问题
I have been trying to find a connector to read data from Redis to Flink. Flink's documentation contains the description for a connector to write to Redis. I need to read data from Redis in my Flink job. In Using Apache Flink for data streaming, Fabian has mentioned that it is possible to read data from Redis. What is the connector that can be used for the purpose?
回答1:
We are running one in production that looks roughly like this
class RedisSource extends RichSourceFunction[SomeDataType] {
var client: RedisClient = _
override def open(parameters: Configuration) = {
client = RedisClient() // init connection etc
}
@volatile var isRunning = true
override def cancel(): Unit = {
isRunning = false
client.close()
}
override def run(ctx: SourceContext[SomeDataType]): Unit = while (isRunning) {
for {
data <- ??? // get some data from the redis client
} yield ctx.collect(SomeDataType(data))
}
}
I think it really depends on what you need to fetch from redis.
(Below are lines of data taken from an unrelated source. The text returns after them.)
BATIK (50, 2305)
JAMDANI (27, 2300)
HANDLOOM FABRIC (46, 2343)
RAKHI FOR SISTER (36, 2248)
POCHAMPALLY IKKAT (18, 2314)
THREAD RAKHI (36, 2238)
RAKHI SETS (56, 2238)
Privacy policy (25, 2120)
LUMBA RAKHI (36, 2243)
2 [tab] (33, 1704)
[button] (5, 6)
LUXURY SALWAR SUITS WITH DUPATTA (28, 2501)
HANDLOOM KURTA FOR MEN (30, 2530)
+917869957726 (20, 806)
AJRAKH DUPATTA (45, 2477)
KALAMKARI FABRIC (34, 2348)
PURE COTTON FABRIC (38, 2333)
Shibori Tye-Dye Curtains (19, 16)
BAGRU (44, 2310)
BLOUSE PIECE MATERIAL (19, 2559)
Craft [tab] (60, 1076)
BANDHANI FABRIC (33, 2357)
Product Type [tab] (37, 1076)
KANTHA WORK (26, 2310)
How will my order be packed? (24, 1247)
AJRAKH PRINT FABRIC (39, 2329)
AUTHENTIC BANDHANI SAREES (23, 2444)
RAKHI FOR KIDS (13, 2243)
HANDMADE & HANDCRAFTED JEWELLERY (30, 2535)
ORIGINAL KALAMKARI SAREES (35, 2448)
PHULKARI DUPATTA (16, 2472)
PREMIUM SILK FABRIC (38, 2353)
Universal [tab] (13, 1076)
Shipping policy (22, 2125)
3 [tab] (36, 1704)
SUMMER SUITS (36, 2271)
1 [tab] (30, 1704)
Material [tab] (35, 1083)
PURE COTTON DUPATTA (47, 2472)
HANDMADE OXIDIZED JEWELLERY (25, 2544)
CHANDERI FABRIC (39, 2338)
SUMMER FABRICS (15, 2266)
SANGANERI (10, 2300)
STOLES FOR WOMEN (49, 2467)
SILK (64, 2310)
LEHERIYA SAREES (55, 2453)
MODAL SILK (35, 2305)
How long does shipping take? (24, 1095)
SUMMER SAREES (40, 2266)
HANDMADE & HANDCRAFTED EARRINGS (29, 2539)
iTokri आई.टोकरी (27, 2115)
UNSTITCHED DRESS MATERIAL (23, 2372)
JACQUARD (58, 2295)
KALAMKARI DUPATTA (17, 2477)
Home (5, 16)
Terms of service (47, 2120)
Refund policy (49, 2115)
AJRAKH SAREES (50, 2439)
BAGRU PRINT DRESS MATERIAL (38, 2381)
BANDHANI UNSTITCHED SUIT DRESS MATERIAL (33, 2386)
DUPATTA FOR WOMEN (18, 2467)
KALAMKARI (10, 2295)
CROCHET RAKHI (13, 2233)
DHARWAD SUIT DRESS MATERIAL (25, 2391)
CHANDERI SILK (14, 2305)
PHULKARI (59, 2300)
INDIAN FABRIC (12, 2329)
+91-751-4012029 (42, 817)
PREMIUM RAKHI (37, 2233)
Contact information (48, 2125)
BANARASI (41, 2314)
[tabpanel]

The above could be used to fetch a message from a list/queue, transform/push and then delete it form the queue. Redis also supports Pub/Sub, so it would possible to subscribe, grab the SourceConext and push messages downstream.
回答2:
Currently, Flink Redis Connector is not available but it can be implemented by extending RichSinkFunction/SinkFunction class.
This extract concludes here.